Untuk pemain yang dinaturalisasi sebelum usia 16 tahun? FIBA ​​mengizinkannya secara bebas. Hal itu dapat dimengerti, karena bagaimanapun juga, menaturalisasi pemain sebelum usia 16 tahun menunjukkan visi Federasi.

Contoh lainnya adalah Federasi Hoki Es Internasional (IIHF). IIHF sepenuhnya menolak naturalisasi berdasarkan garis keturunan kakek-nenek, dan sebagai gantinya mewajibkan pemain untuk bermain selama kurang lebih 2 tahun di liga lokal negara tujuan naturalisasi mereka.

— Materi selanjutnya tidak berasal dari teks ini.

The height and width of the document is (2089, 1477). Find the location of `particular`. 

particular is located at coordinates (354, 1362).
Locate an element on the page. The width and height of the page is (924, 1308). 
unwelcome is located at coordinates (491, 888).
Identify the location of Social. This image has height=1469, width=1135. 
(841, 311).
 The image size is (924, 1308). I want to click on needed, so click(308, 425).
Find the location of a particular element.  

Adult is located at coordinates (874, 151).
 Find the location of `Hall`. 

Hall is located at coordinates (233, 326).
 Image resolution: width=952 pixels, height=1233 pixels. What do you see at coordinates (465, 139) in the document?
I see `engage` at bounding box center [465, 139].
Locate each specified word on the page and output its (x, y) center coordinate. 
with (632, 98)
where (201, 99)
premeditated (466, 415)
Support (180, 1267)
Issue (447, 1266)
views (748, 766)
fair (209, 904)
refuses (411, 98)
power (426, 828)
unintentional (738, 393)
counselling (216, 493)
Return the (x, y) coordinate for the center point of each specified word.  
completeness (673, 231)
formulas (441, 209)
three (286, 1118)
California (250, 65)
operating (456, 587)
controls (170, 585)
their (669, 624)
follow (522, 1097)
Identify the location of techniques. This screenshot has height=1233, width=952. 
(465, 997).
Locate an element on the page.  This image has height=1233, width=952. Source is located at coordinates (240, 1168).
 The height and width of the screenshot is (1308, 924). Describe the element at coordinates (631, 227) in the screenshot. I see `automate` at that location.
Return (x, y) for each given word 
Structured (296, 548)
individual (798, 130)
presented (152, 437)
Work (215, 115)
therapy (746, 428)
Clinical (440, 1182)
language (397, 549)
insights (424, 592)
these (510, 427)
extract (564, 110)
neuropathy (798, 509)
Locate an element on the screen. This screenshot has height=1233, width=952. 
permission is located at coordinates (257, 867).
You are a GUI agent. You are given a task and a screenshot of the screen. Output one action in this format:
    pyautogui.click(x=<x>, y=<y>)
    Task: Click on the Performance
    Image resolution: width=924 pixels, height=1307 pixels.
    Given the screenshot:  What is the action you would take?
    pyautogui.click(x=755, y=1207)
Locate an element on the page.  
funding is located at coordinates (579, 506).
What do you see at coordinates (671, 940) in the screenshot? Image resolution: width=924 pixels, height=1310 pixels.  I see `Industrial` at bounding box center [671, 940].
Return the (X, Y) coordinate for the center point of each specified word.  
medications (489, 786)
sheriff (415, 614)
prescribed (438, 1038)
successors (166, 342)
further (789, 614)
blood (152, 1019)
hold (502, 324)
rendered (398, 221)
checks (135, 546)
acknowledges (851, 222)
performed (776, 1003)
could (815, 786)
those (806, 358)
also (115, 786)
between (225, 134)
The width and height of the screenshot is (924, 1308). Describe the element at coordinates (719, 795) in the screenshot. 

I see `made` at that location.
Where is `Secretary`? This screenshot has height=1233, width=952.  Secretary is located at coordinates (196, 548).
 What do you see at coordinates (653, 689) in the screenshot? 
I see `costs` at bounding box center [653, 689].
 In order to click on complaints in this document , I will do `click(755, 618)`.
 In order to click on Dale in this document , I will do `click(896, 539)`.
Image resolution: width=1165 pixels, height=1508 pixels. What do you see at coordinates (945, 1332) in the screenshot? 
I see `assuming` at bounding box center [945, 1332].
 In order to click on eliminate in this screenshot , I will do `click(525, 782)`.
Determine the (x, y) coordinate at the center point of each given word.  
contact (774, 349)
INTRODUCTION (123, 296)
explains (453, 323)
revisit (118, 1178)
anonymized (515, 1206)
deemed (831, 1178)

Bagaimanapun, IIHF berpendapat, seorang pemain yang bermain di negara itu selama dua tahun menunjukkan hubungan yang signifikan - lebih signifikan dibandingkan jika mereka dinaturalisasi hanya melalui garis keturunan kakek atau nenek mereka.

Siapa di antara nama-nama seperti Diks, Idzes, Audero... yang bisa berbahasa Indonesia? Hampir tidak ada.

Dua hari yang lalu, surat kabar Siam Sports Thailand mengimbau sepak bola Asia Tenggara untuk "berhenti mengambil jalan pintas dengan menaturalisasi pemain, karena hal itu hanya akan menyebabkan kemunduran sepak bola di kawasan tersebut."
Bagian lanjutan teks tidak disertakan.